Source extract
-- Begin --

# Data Analysis
### Introduction to Pandas

In [None]:
### 
# Importing Pandas
import pandas as pd
import numpy as np

# Checking the installed version of Pandas
print("Pandas version:", pd.__version__)

In [None]:
### Creating Pandas Series

data = [10, 20, 30, 40, 50]
series = pd.Series(data)
print("\nPandas Series:")
display(series)

In [None]:
# Customizing index in a Series
series_custom_index = pd.Series(data, index=['a', 'b', 'c', 'd', 'e'])
print("\nPandas Series with Custom Index:")
display(series_custom_index)

In [None]:
### Creating a Pandas DataFrame

data_dict = {
    'Name': ['Lynn', 'Shane', 'Michael', 'Harvey', 'Ken'],
    'Age': [25, 30, 35, 40, 28],
    'Salary': [50000, 60000, 70000, 80000, 55000]
}
df = pd.DataFrame(data_dict)
print("\nPandas DataFrame:")
display(df)

In [None]:
### Loading Data into Pandas
# Loading a CSV file (Example: Titanic dataset from an online source)
path = "data_analysis_employee_dataset.csv"
df = pd.read_csv(path)
print("\nFirst 5 rows of Employee Dataset:")
display(df.head())


In [None]:
### Basic DataFrame Operations
# Displaying column names
print("\nColumn Names:")
print(df.columns.tolist())

In [None]:
# Checking data types
print("\nData Types:")
display(df.dtypes)

In [None]:
# Checking the shape of the dataset
print("\nShape of the Dataset (Rows, Columns):", df.shape)

# Summary statistics of numerical columns
print("\nSummary Statistics:")
display(df.describe())

### Working with DataFrames

In [None]:
# 1.Accessing Data in DataFrames
print("\n### Accessing Columns")

-- End --

Provided material
-- Begin --

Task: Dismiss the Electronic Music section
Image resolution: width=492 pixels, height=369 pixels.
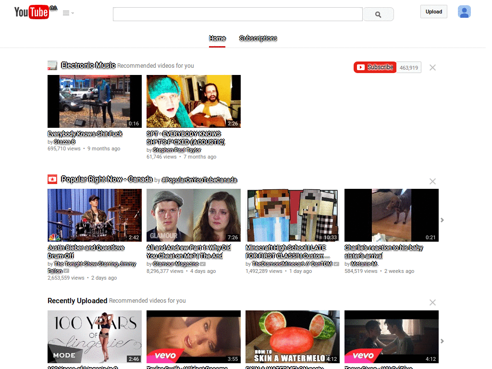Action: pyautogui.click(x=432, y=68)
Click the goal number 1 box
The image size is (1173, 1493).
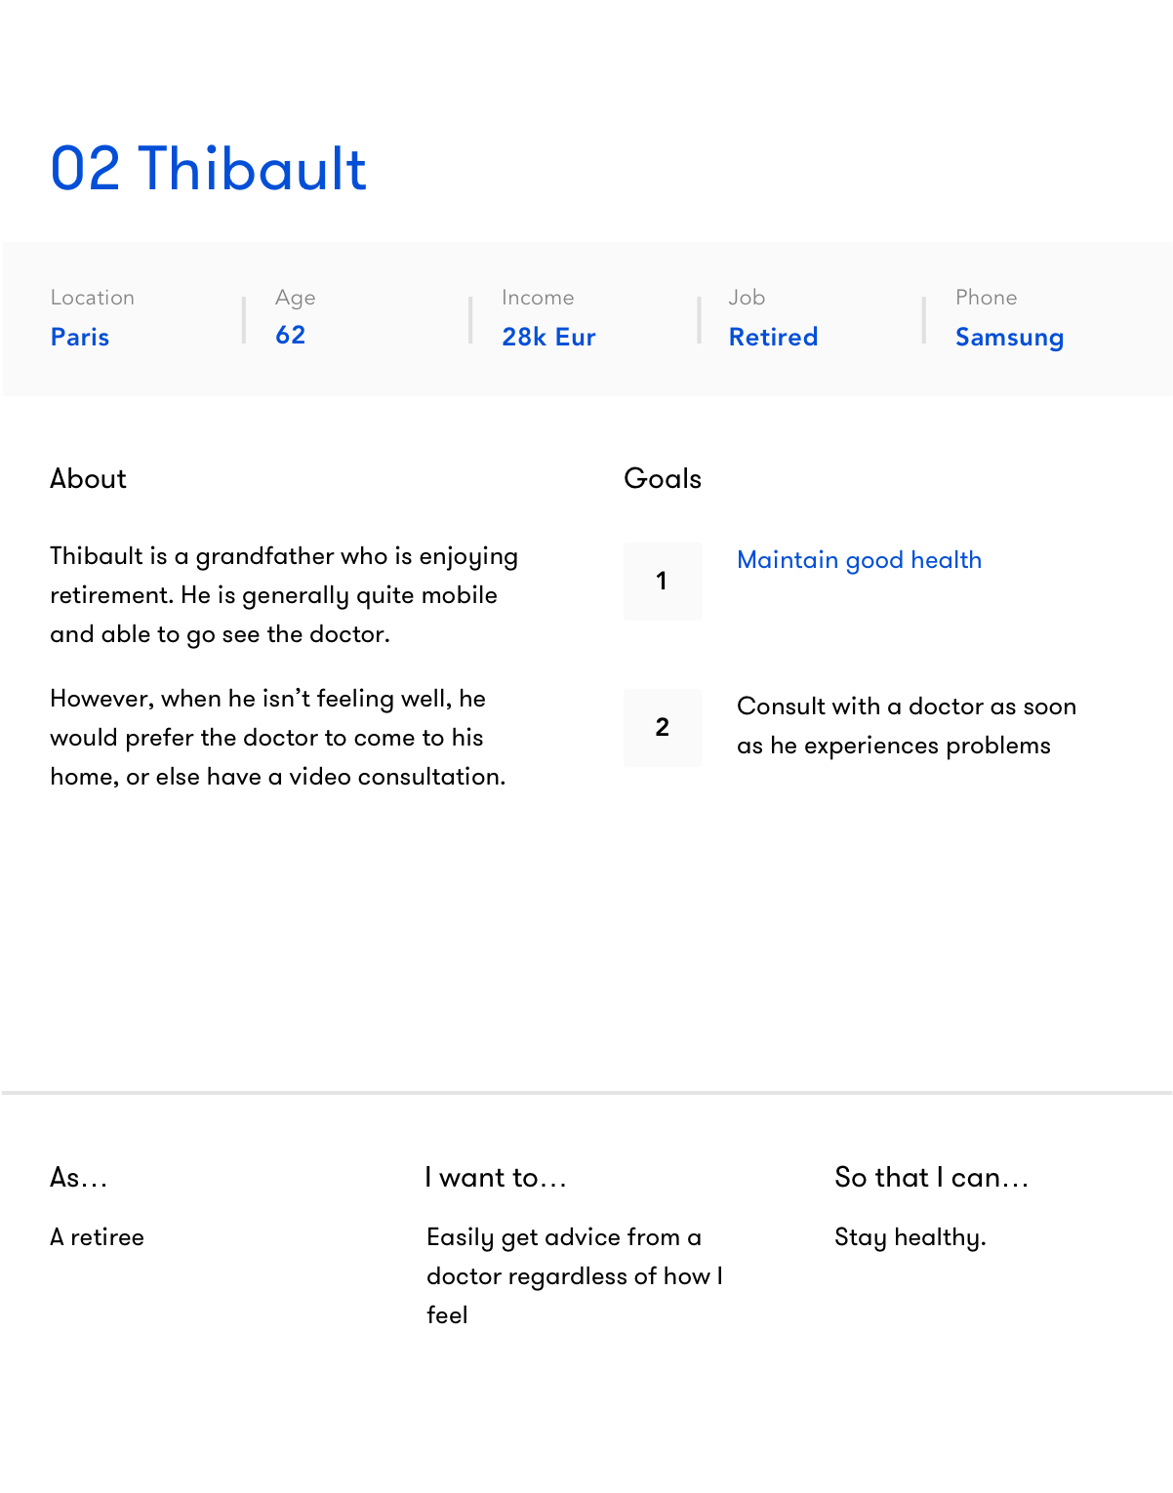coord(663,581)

-- End --

Challenge
Continue the pandas tutorial notebook from where it stops, starting after its last line.

Right answer
print(df['Name'])  # Accessing a single column

In [None]:
print("\n### Accessing Multiple Columns")
print(df[['Name', 'Department']])  # Accessing multiple columns

In [None]:
print("\n### Accessing Rows using loc")
print(df.loc[0])  # Access first row

In [None]:
print("\n### Accessing Rows using iloc")
print(df.iloc[0:5])  # Access first five rows

In [None]:
# 2. Masking and Boolean Indexing
print("\n### Filtering: Employees in IT Department")
it_employees = df[df['Department'] == 'IT']
print(it_employees)

In [None]:
print("\n### Filtering: Employees with Salary > 50000")
high_salary = df[df['Salary'] > 50000]
print(high_salary)

In [None]:
# 3. Modifying Data
print("\n### Adding a New Column")
df['Annual_Bonus'] = df['Salary'] * 0.1  # Adding new column based on calculation
print(df.head())

In [None]:
print("\n### Updating an Existing Column")
df['Department'] = df['Department'].str.upper()  # Converting department names to uppercase
print(df.head())

In [None]:
print("\n### Renaming Columns")
df.rename(columns={'Name': 'Employee_Name', 'Salary': 'Monthly_Salary'}, inplace=True)
print(df.head())

In [None]:
# 4. Handling Missing Data
print("\n### Checking for Missing Values")
print(df.isnull().sum())

In [None]:
print("\n### Filling Missing Values with Mean")
df.fillna(df.mean(numeric_only=True), inplace=True)
print(df.head())

In [None]:
print("\n### Dropping Rows with Missing Values")
df.dropna(inplace=True)
print(df.head())

In [None]:
# 5. Dropping Rows and Columns
print("\n### Dropping a Column")
df.drop(columns=['Annual_Bonus'], inplace=True)
print(df.head())

print("\n### Dropping a Row")
df.drop(index=0, inplace=True)
print(df.head())

### Data Exploration & Transformation

In [None]:
# 1. Sorting and Ranking Data
print("\n### Sorting by Monthly Salary")
sorted_df = df.sort_values(by='Monthly_Salary', ascending=False)
print(sorted_df.head())

In [None]:
print("\n### Ranking Employees by Performance")
df['Performance_Rank'] = df['Performance Rating'].rank(ascending=False)
print(df[['Employee_Name', 'Performance Rating', 'Performance_Rank']].head())

In [None]:
df_sample = pd.DataFrame({
    'Name': ['Ali', 'Bella', 'Chris', 'Dina'],
    'Performance Rating': [90, 75, 90, 60]
})

df_sample['Performance_Rank'] = df_sample['Performance Rating'].rank(ascending=False)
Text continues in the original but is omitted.